▸ WHAT THE TASK ASKS:
Copy out the items below from the line holding "Open Employee List in sidebar" to the line holding "(x=75, y=166)", both of those lines included. Omit the pictures.

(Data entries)
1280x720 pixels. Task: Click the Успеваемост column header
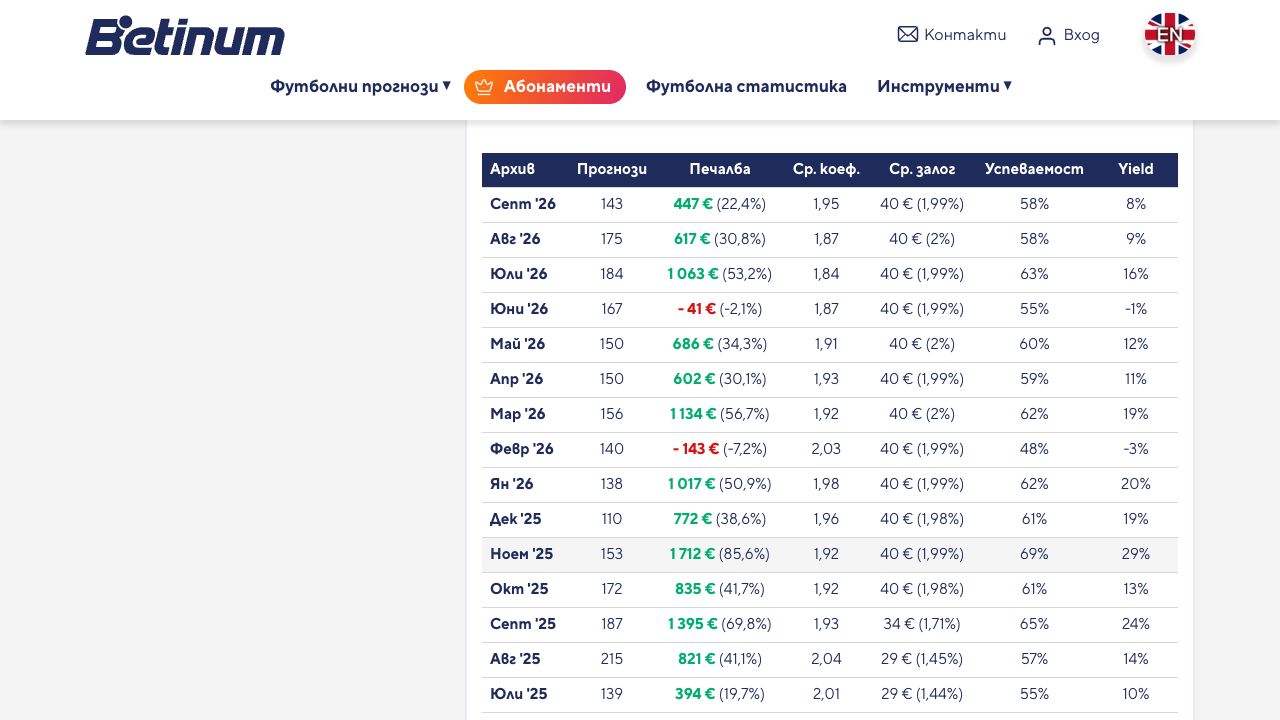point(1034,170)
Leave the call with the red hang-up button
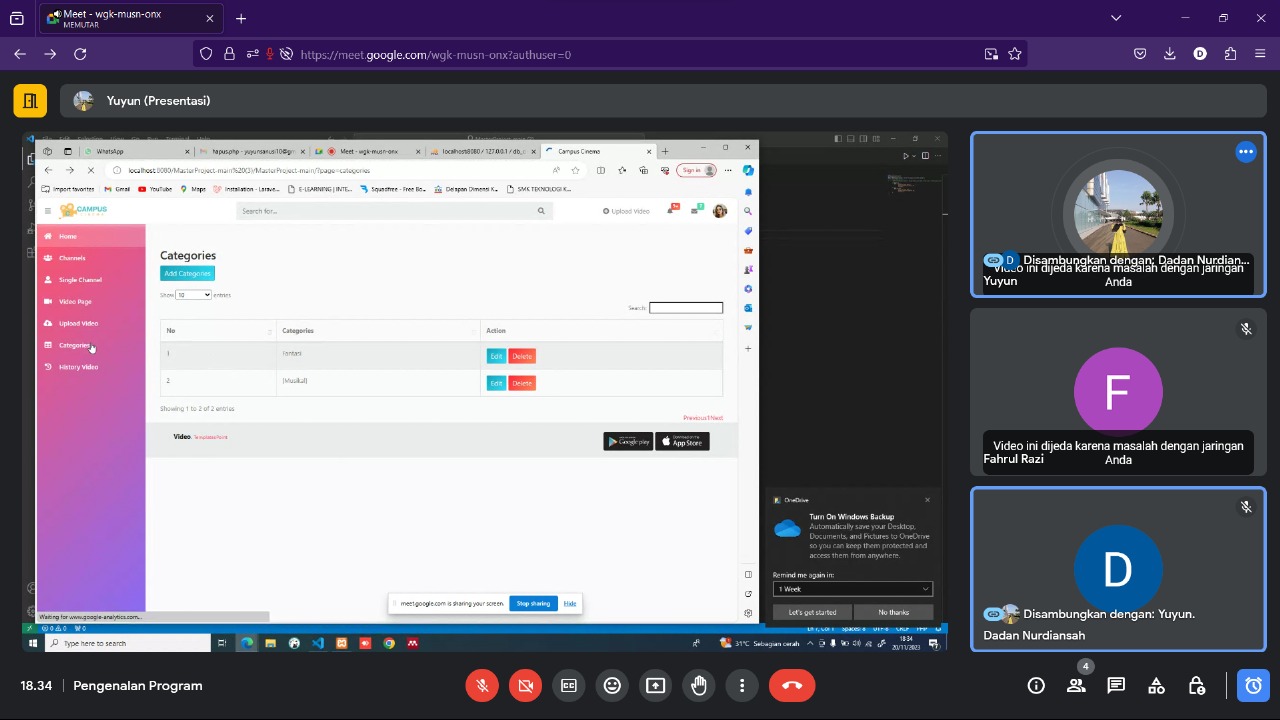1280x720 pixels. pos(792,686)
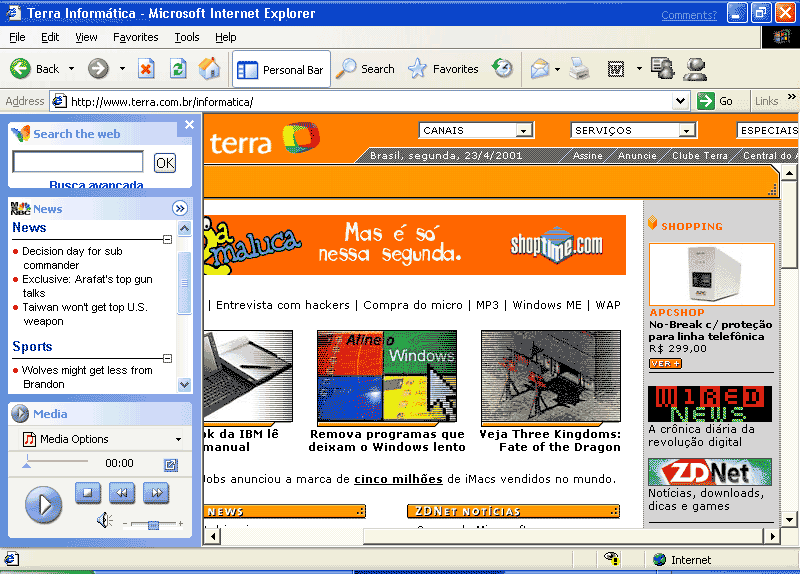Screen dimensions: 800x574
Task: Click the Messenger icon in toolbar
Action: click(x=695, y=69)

---

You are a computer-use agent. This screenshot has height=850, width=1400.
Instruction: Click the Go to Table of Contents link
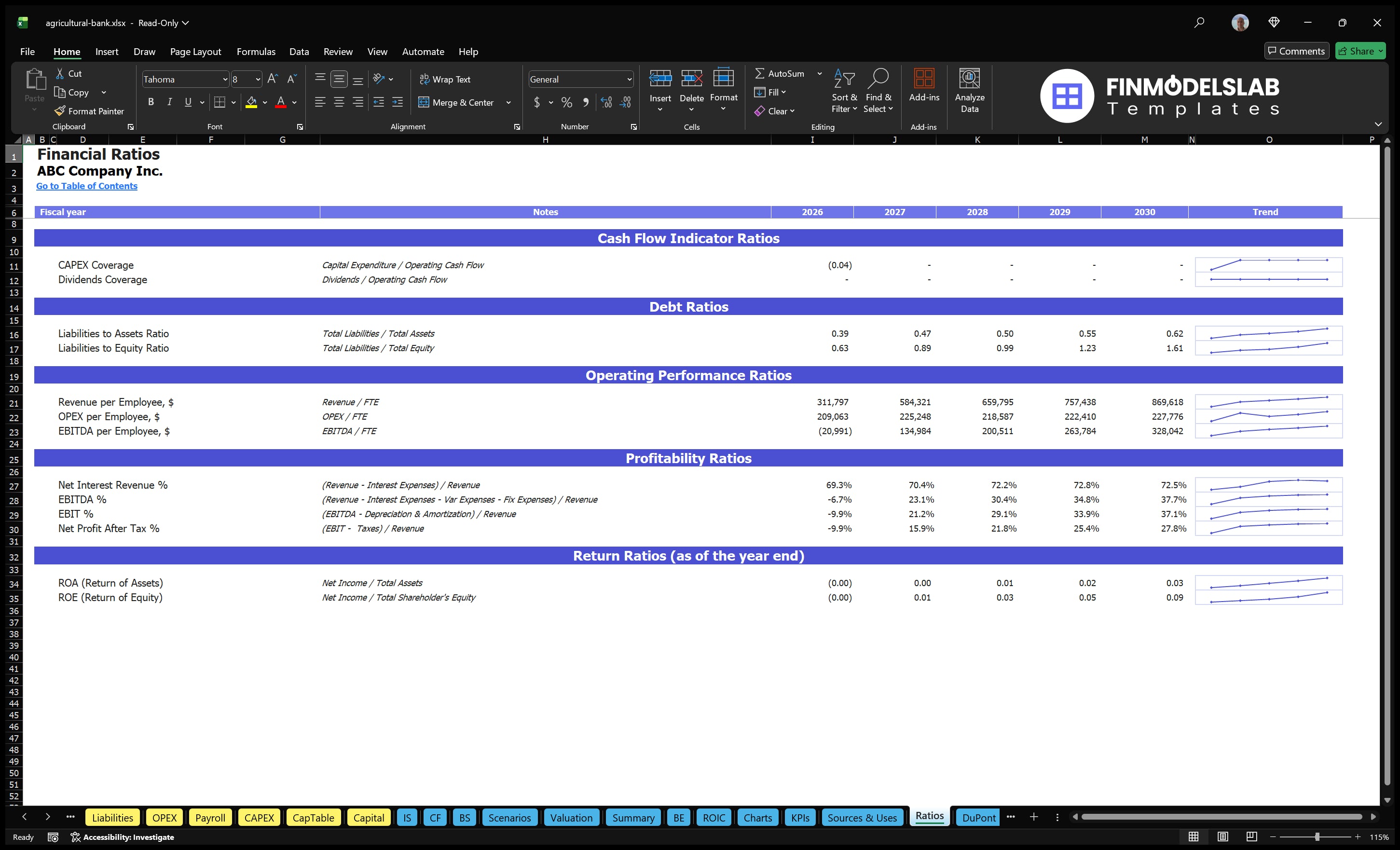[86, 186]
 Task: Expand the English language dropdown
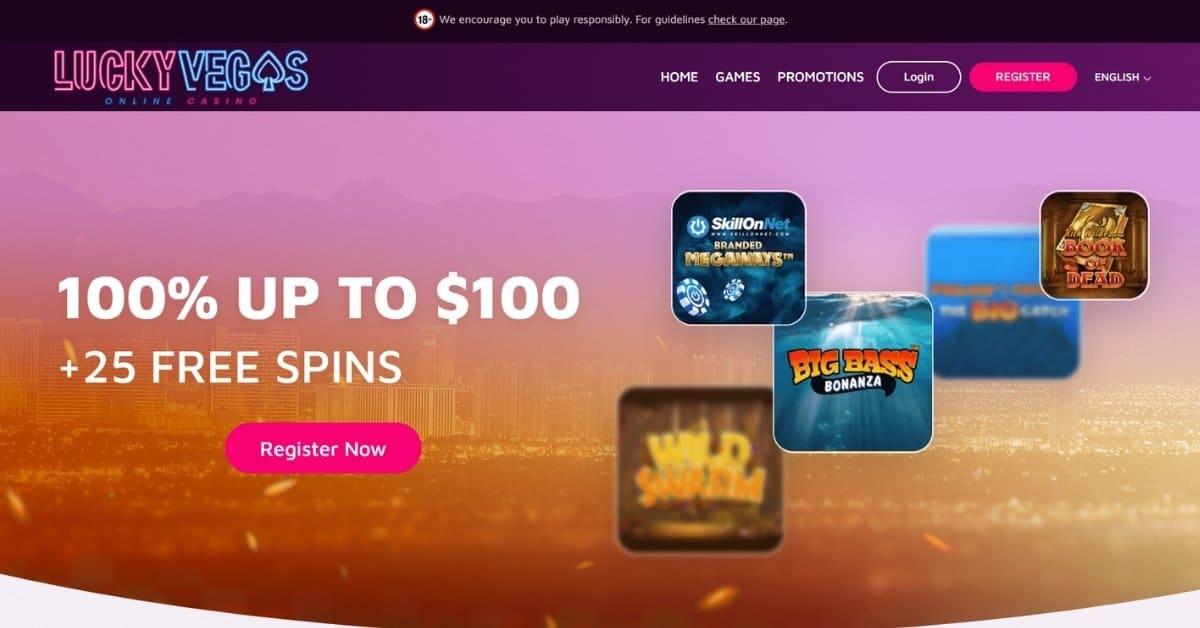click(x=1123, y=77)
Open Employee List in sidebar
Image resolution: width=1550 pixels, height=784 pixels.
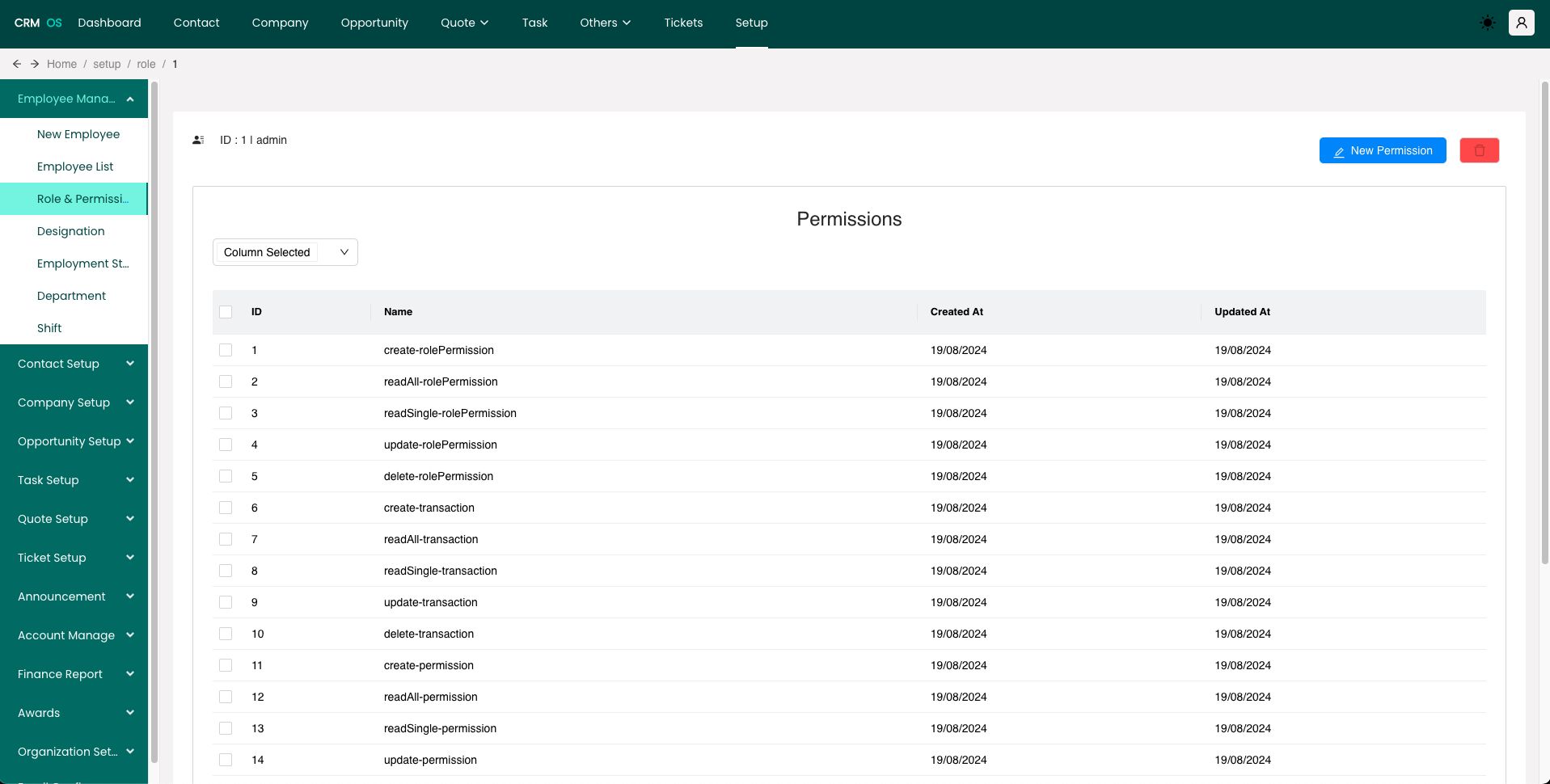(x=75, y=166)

▸ OUTPUT OF THE TASK:
Open Employee List in sidebar
Image resolution: width=1550 pixels, height=784 pixels.
(x=75, y=166)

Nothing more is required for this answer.